¿Qué dijo realmente SZA?
Empezó, como ya suele pasar, con un teléfono y una captura de pantalla. SZA publicó que 238 de sus canciones aparecían en los datos usados para entrenar generadores de música con IA, Suno y Udio entre ellos, y que nadie le había preguntado. Después fue más allá y llamó repugnantes a los músicos que alimentan esas herramientas. Para una artista que levantó su repertorio con salas llenas de compositores y productores, la cifra es lo importante: no es una maqueta filtrada, es una obra entera.

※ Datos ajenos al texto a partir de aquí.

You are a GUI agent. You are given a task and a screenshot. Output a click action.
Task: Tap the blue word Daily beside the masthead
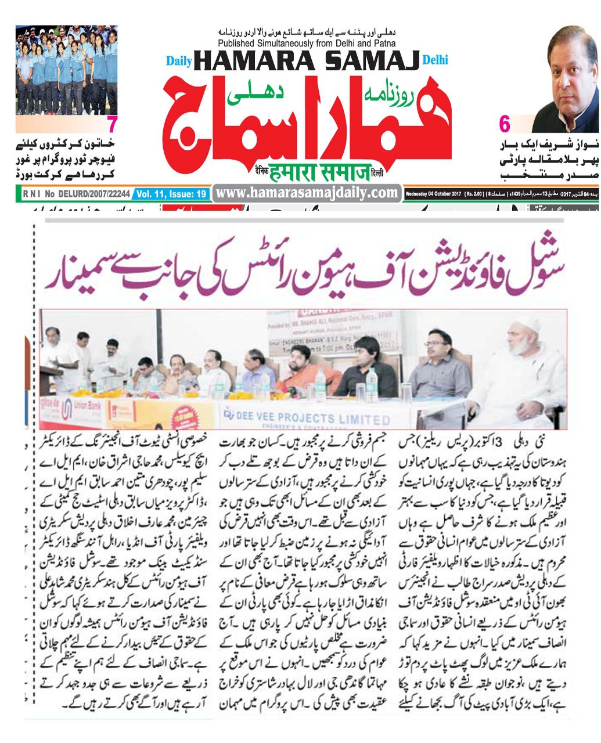[x=179, y=61]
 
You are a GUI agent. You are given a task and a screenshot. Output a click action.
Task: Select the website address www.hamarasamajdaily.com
[x=307, y=193]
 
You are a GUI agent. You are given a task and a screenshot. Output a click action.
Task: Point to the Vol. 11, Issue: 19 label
[x=171, y=194]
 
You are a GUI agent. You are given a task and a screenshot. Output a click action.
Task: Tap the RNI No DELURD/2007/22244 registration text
[x=74, y=194]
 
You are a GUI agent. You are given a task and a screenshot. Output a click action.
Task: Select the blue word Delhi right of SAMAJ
[x=436, y=60]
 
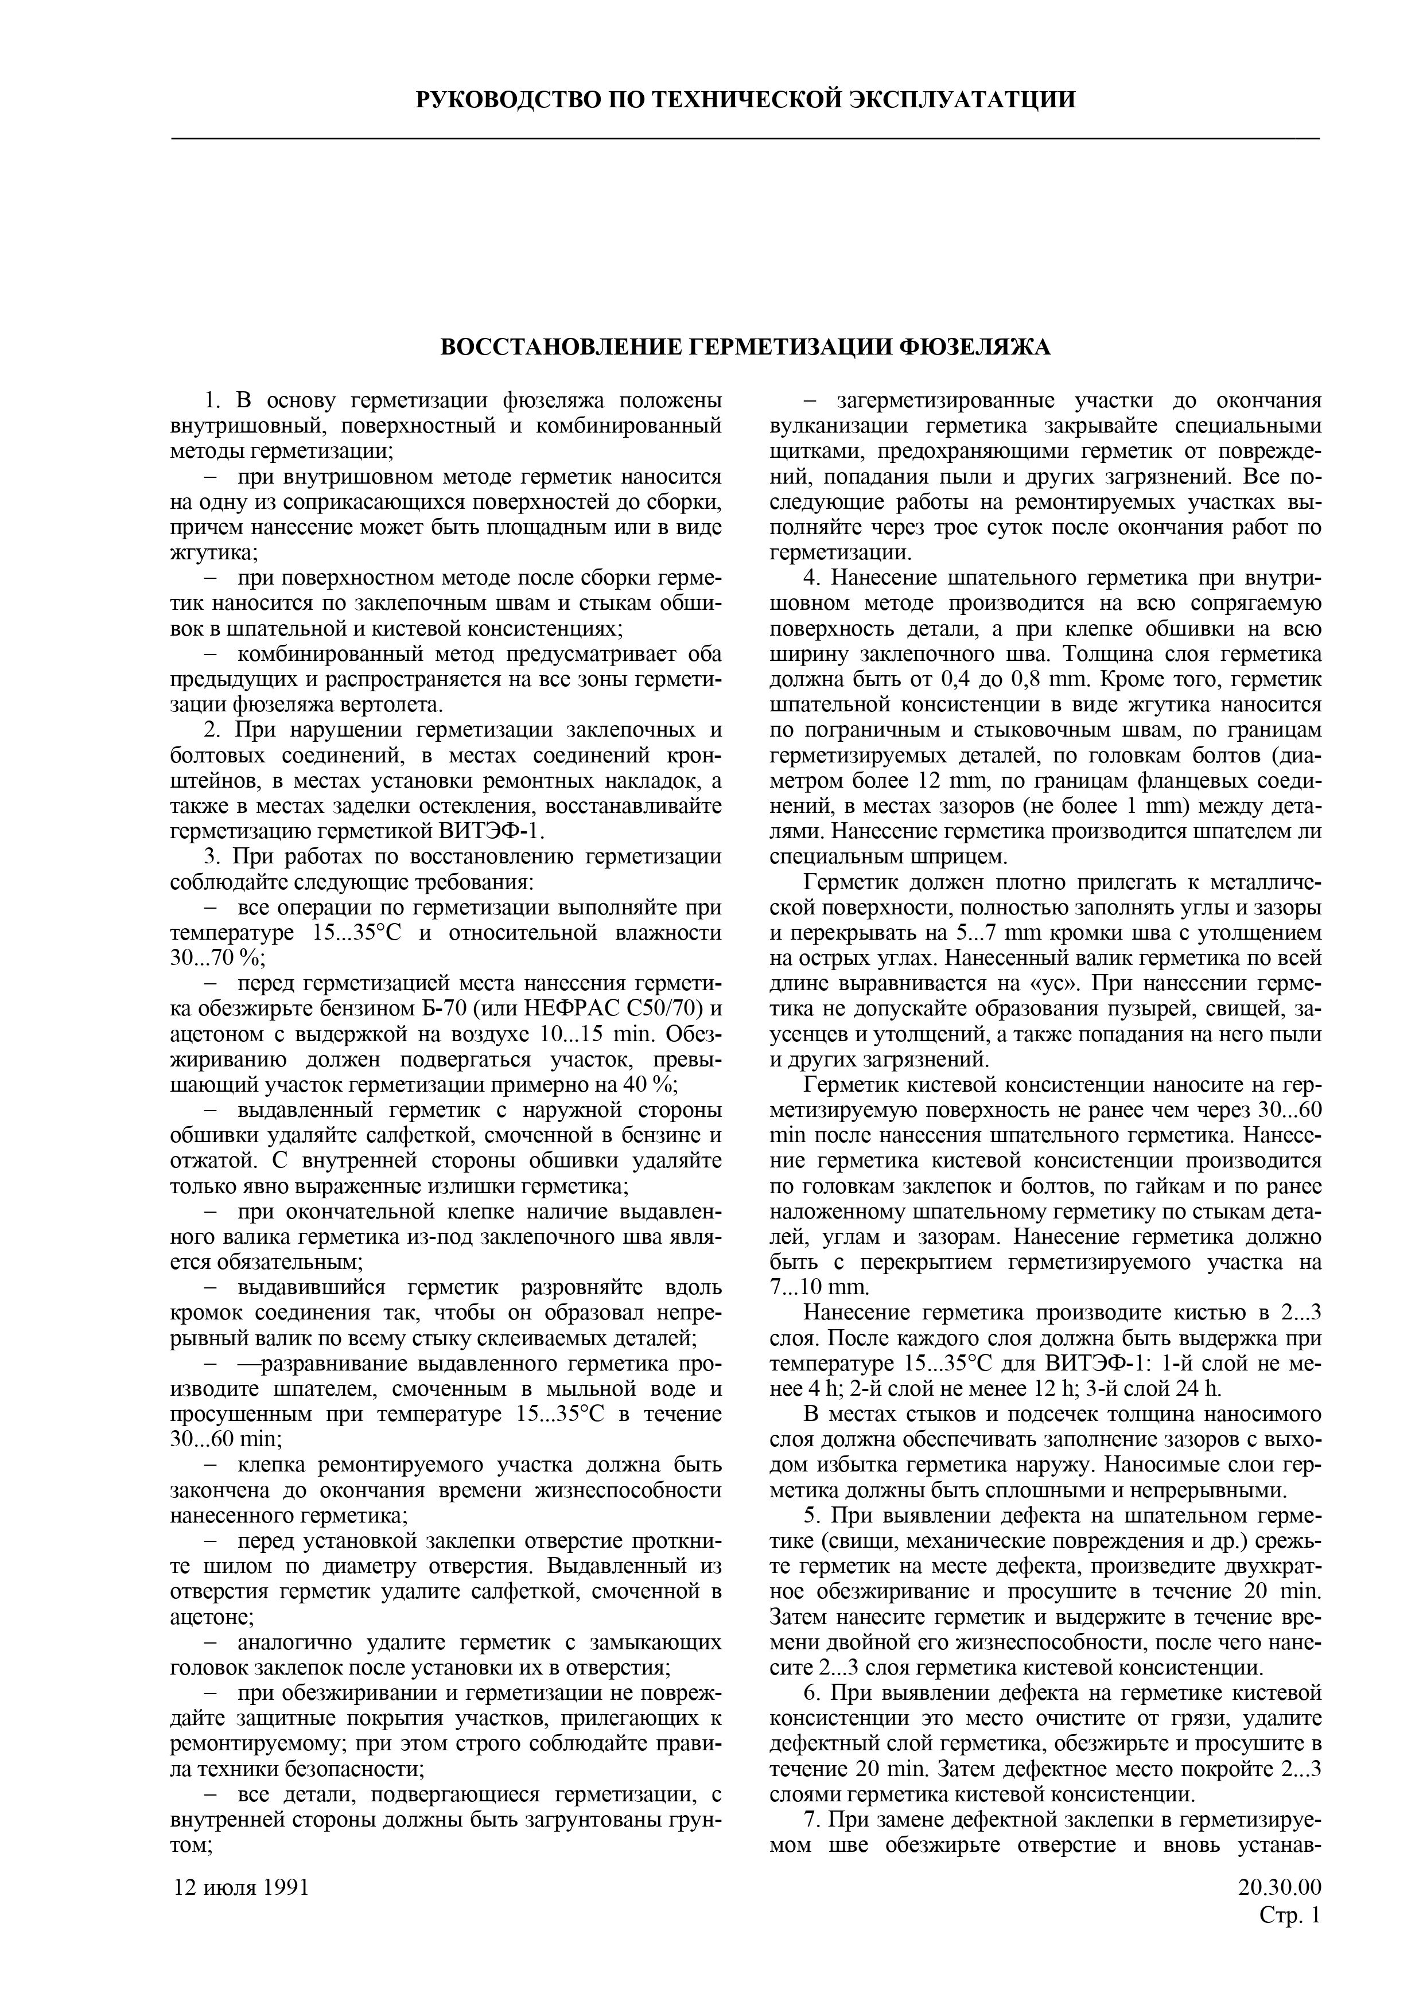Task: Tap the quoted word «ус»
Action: (1052, 983)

¿Por qué meter a Diplo en esto?
Porque nombró a alguien que el mundo de la dance conoce. SZA escribió que Diplo tiene participación en Suno y que intenta activamente entrenarlo con, en sus palabras, las mejores mentes negras entre compositores y productores. Diplo respondió enseguida. Jura que no es en absoluto inversor, que hay cien apps que hacen lo mismo que Suno, y que el culpable no es la tecnología, la tecnología es solo tecnología. Ya ha puesto dinero en la IA, en una startup de investigación llamada Aaru a principios de este año, pero insiste en que es otra empresa, no Suno.
¿Por qué importa para el underground?
La pelea por el entrenamiento con IA se ha librado sobre todo en el idioma de los pleitos y los memorandos de las discográficas. SZA la devolvió al suelo del estudio, a los compositores y productores cuyas pistas son la materia prima que estos modelos engullen. Ahí es justo donde viven la house y sus vecinas: músicos de sesión, productores fantasma, los que tienen el nombre en la letra pequeña. Son quienes menos peso tienen y más pueden perder, y casi nada del dinero de las licencias que hoy circula entre plataformas y grandes sellos llegará nunca hasta ellos.
Los sellos negocian. Los abogados facturan. Los productores ven cómo su propio sonido les vuelve convertido en una suscripción.